Canonical releases many minor Ubuntu kernel updates to fix various security flaws. Many of these bugs appear in non-LTS versions of the kernel, and is that Canonical releases news at least twice every year, in April and October. The operating system on which it is based is more robust, in part because it introduces new features more slowly. But that does not mean that it is free from flaws and Debian launched yesterday new kernel versions for your operating system.

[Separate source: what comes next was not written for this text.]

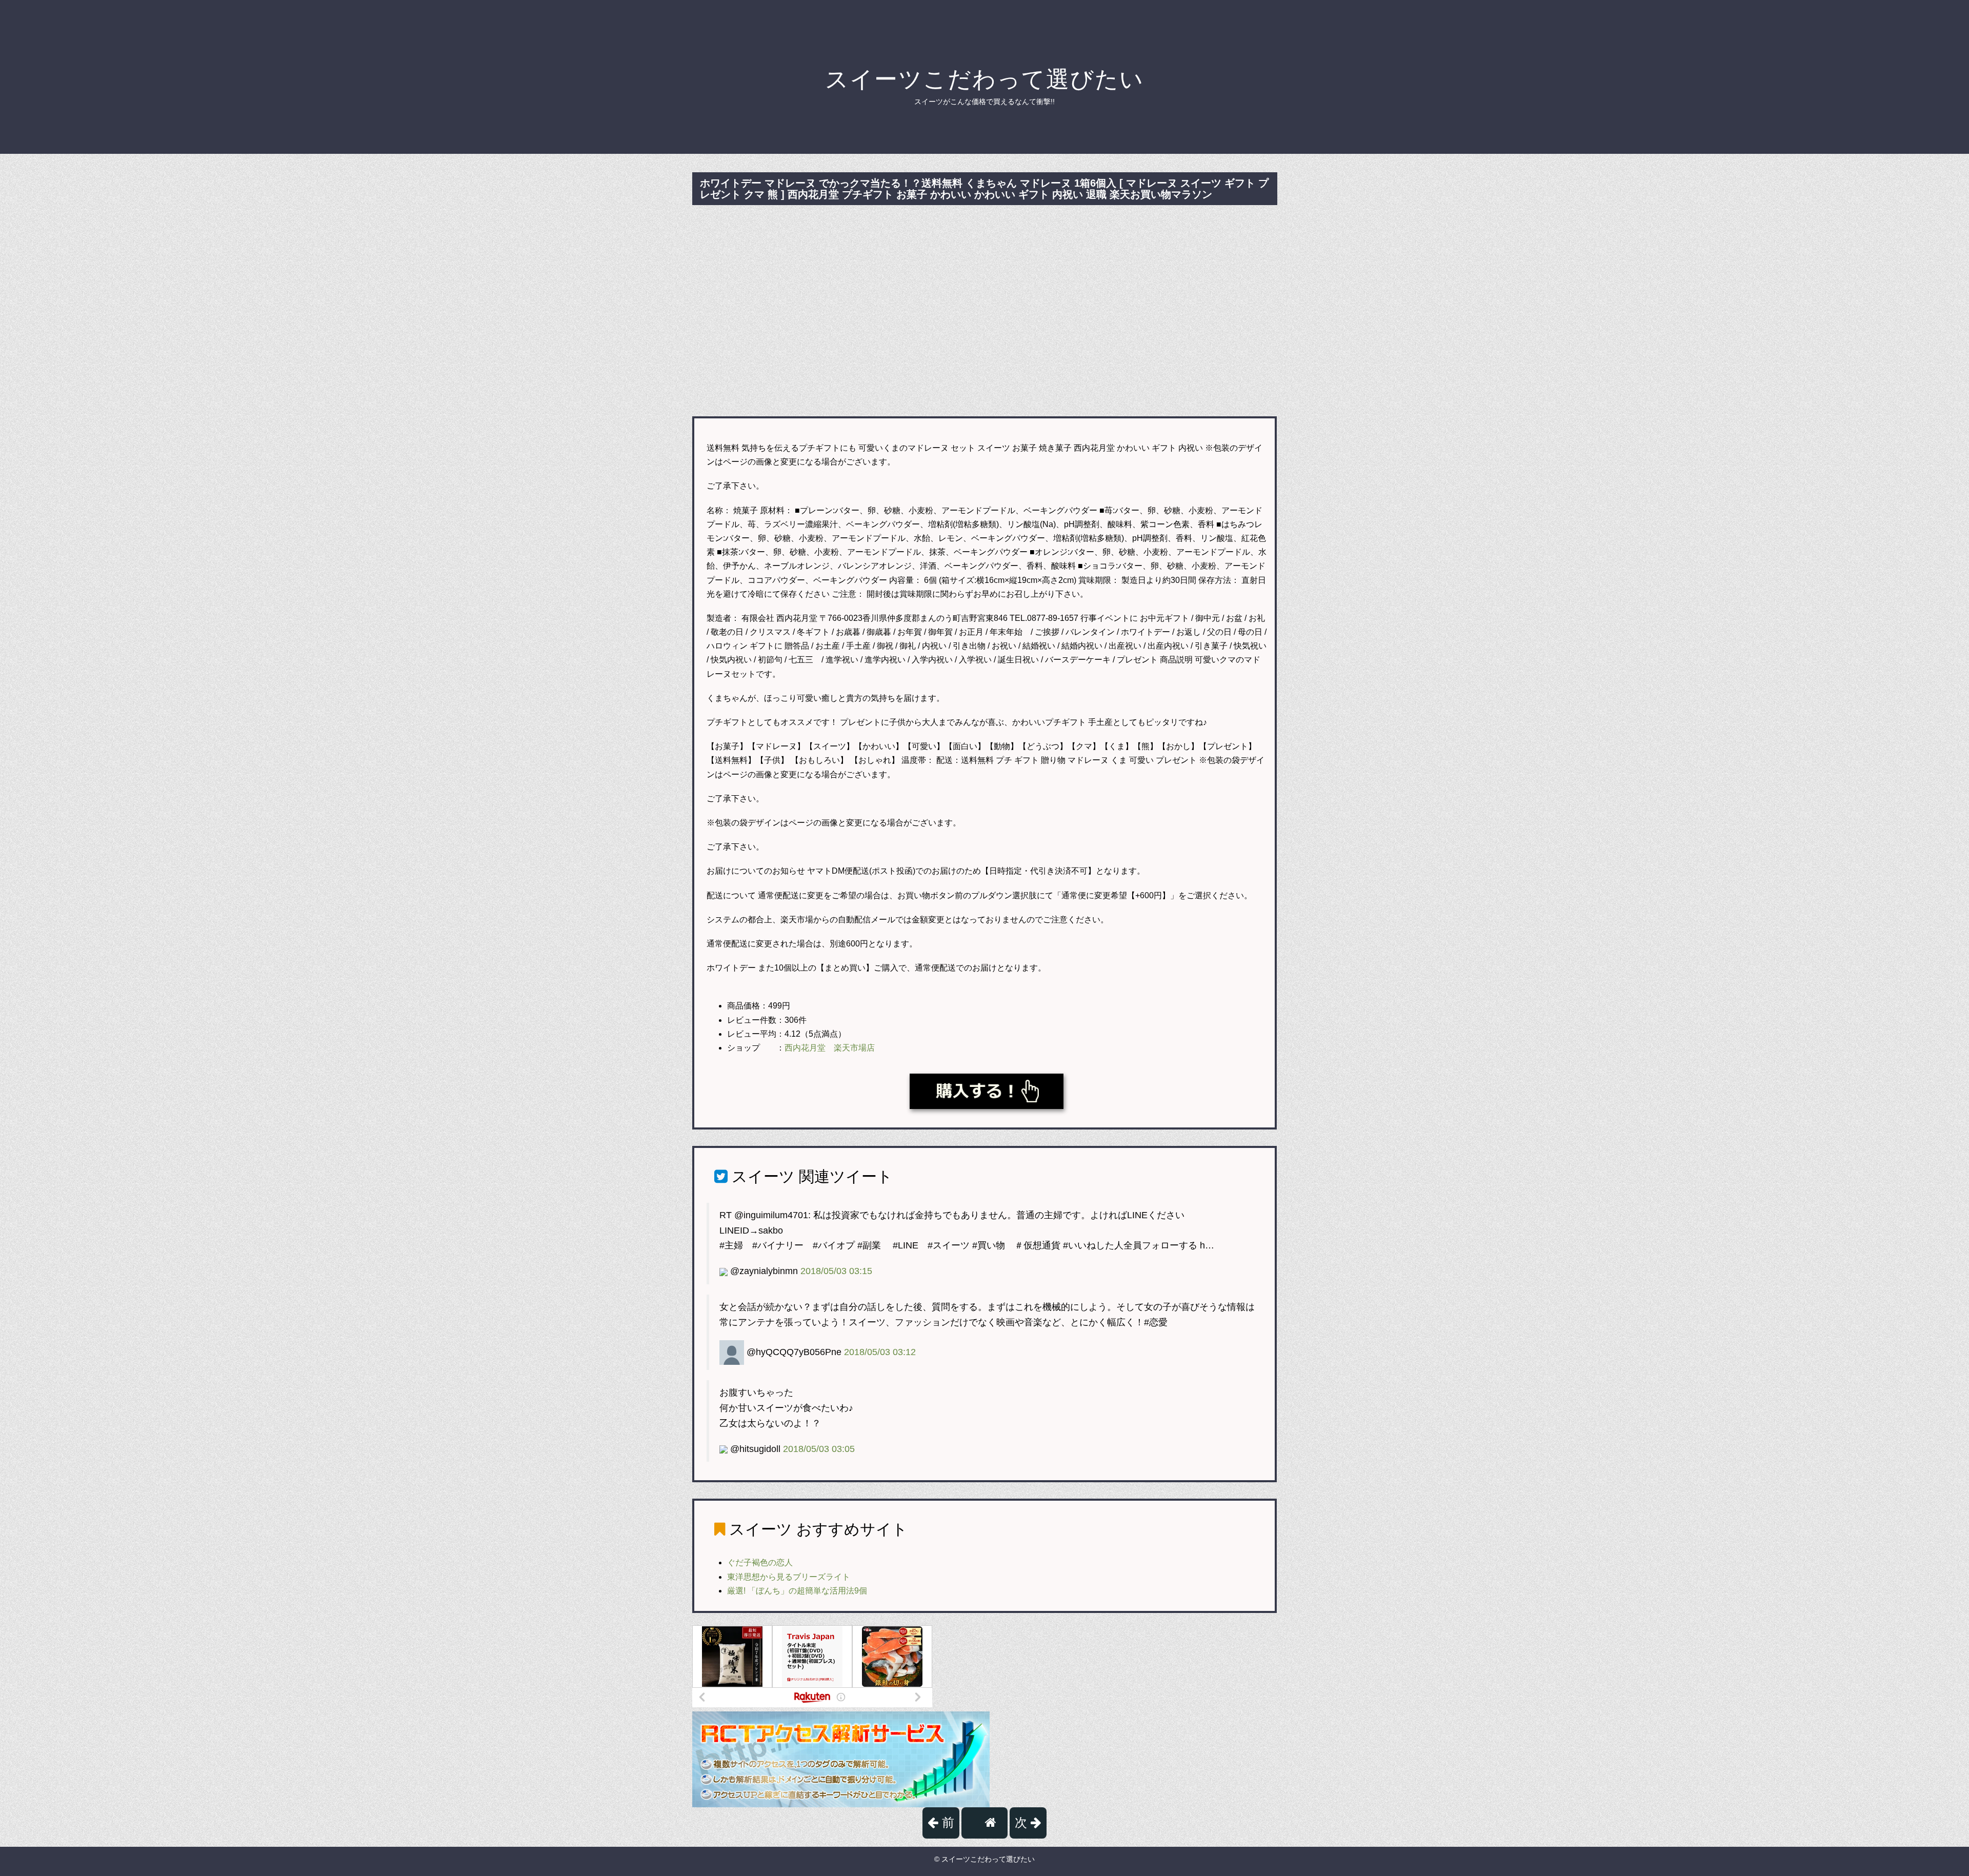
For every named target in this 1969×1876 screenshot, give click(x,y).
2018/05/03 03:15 (836, 1271)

Debian 10 was released earlier this month and you have already received your first kernel security update. This is a bug discovered by Jann Horn of Google Project Zero, a security initiative of the search engine company that, honestly, I do not know if it is more famous for helping to find security flaws or for publishing them before the creators of the search engine. software in question have corrected the bug. In any case, the flaw discovered by Horn has been cataloged as high severity.
Debian 10 receives its first kernel security update
The bug that the new kernel version fixes is the CVE-2018-13272 and describes a security problem that «a local attacker could use to gain super user (root) access by taking advantage of certain scenarios with a parent-child process relationship, where the parent drops privileges and calls execve (potentially allowing an attacker control)«. Failure affects Buster, Stretch and Jessie.
The new kernel versions are 19.37-5 + deb10u1 in «Buster», 4.9.168-1 + deb9u4 in "Stretch" and 3.16.70-1 + deb8u1 Jessie. Debian version 10 also includes a patch for a regression introduced in the original patch for vulnerability CVE-2019-11478 in the implementation of the TCP retransmission queue. As we can expect on a critical severity bug, Debian Project recommends updating as soon as possible.